"Vorrei imparare dal vento a respirare, dalla pioggia a cadere,
dalla corrente a portare le cose dove non vogliono andare,
e avere la pazienza delle onde di andare e venire, ricominciare a fluire..."
(Tiromancino)

lunedì 18 gennaio 2010

CACCIATORI DI ANIME di MASSIMO MAGGIARI (prima parte)



“Tuo padre sta passando oltre…” disse l’uomo della medicina abbassando il tono della voce. “Non gli è rimasto molto da vivere…” E’ vellutata quella sua frase, piena di affettuosa compassione. E non mi sorprende. Questo signore così riservato adorava mio padre. Lo ammirava per essere ritornato ben due volte dalle terre degli antenati. In extremis. Quel suo cuore non aveva ceduto, e non voleva cedere ancora… Ma la notizia apostrofata non era novità per noi. Da tempo la bufera infuriava dentro e fuori da quel rifugio di vita. Era inutile guardarsi indietro. Avevamo provato tutto, o quasi, e la situazione richiedeva mille attenzioni. Continue. Girando lo sguardo verso il letto, lo vedo raggomitolato nel lenzuolo, senza un gemito. O una parola. Tranquillo. Con le palpebre sempre più sottili e defilate dal mondo. E’ fragile persino guardare il corpo di questa creatura. Mi distraggo altrove. L’ospite mi fissa con occhio intenso, e riprende a parlare a bassa voce “Se l’acqua raggiunge i polmoni... è finita… il suo cuore arresterà la corsa…” Rispondo come distanziato: “quando morirà?” Ricevo un silenzio. Segue il semplice gesto della mano che invoca il cielo. Lo riguardo ancora, è disteso adesso, ma lo immagino pieno di vigore, sano e forte, nella foga di una pesca lontana. Insieme. A mani tese prendevamo il pesce lungo una serata d’estate. Si lanciavano ami e lenze a un meriggio che non porgeva mai la fine. Ho amato alla follia quei frangenti di sabbie lucenti sulla battigia. I suoi ritorni prosperi, con le sacche piene. Con i tramonti, in cui arrampicavamo su per il sentiero seguendo le tracce invisibili degli avi. Dal mare, dai pesci, dalle coste, dalle luci notturne le loro storie correvano sui nostri volti. C’era l’argento vivo nella crescenza del tempo. Ma in questo mio oggi, dov’era situata la nostra alba?

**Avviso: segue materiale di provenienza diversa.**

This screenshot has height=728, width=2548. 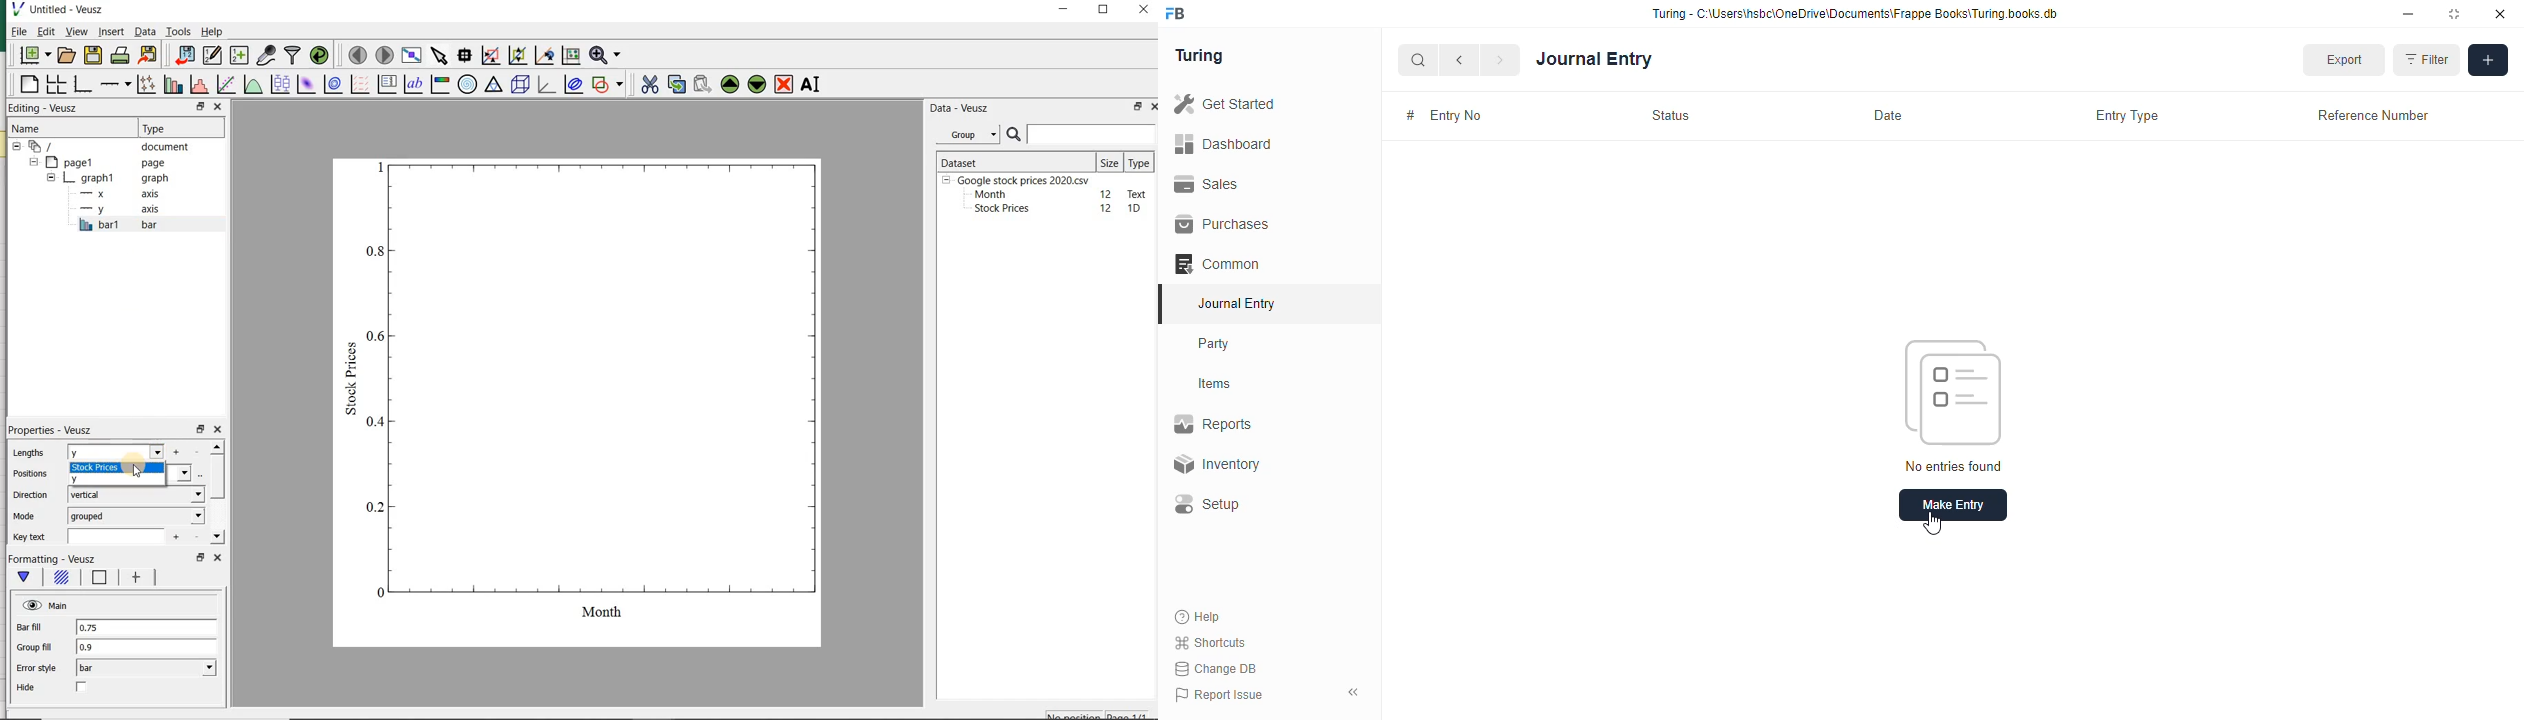 What do you see at coordinates (116, 538) in the screenshot?
I see `input field` at bounding box center [116, 538].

Non me l’aspettavo che sarebbe apparso così. In piedi sulla spiaggia, con una pipa fumante, di fronte a due qayaq. Era Nuntak, la guida ai fiordi e alle isole. Scrutava con lo sguardo ogni mio passo. Fino a quando me lo trovai di fronte: “Salute a te, Marius… Salute a te, Nuntak” alla breve pausa mi ri-squadrò da capo a piedi, infine solo per continuare… “Sono qui perché hai bisogno di me” rispondo sorpreso… “Non lo sapevo!”… “L’uomo della medicina mi ha detto che tuo padre sta indebolendo… e che tu hai chiesto più volte quando arriverà il suo ultimo giorno… è vero questo?” “Sì, è vero!” Fu allora che l’esquimese allungò la mano verso il mare e aggiunse… “Devi prendere il qayaq e andare al fiordo più lontano, quello di Tarniq, sì proprio quello, e lassù forse troverai la risposta…” Scaturì spontaneo un “Perché?” Sennonché dalle dune di sassi uscirono alcuni cacciatori del villaggio a dare man forte a Nuntak. “Perché loro tutti lo vogliono, l’angakkoq (lo sciamano) lo vuole, e io lo voglio, tuo padre è un uomo particolare… lui ha già incontrato gli antenati… ed è ritornato due volte… dobbiamo sapere quando spunterà l’ultima alba… quel giorno va rivelato… per il tuo e per il nostro cammino…! Forza, ho qui le tue cose si parte subito. Ti accompagnerò fino all’entrata del fiordo. Non guardare indietro, e non pensare alla tua gente. Guarda Taqqiq (la luna) che è sorto. E’ quasi pieno. Di buon auspicio. Non c’è nulla da temere. E’ lui a mostrarci la via. C’è solo Lui nella densa notte, e qui Noi siamo i suoi figli. Non ci resta che seguirlo. Docili come il canto di una primavera.”